- Extracted data entries
══════════

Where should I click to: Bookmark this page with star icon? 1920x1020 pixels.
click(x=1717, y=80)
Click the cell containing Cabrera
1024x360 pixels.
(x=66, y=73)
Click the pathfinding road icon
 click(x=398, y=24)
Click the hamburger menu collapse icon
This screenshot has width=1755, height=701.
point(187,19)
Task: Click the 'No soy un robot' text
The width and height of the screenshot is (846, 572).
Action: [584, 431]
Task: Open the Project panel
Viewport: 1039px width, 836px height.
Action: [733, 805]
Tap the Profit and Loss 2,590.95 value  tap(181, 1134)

══════════

Exactly and only the lines from the line containing "Click the pathfinding road icon" through the last line of the entries should be copied, both ends included.

Click the pathfinding road icon
 click(x=398, y=24)
Click the hamburger menu collapse icon
This screenshot has width=1755, height=701.
point(187,19)
Task: Click the 'No soy un robot' text
The width and height of the screenshot is (846, 572).
Action: [584, 431]
Task: Open the Project panel
Viewport: 1039px width, 836px height.
Action: [733, 805]
Tap the Profit and Loss 2,590.95 value  tap(181, 1134)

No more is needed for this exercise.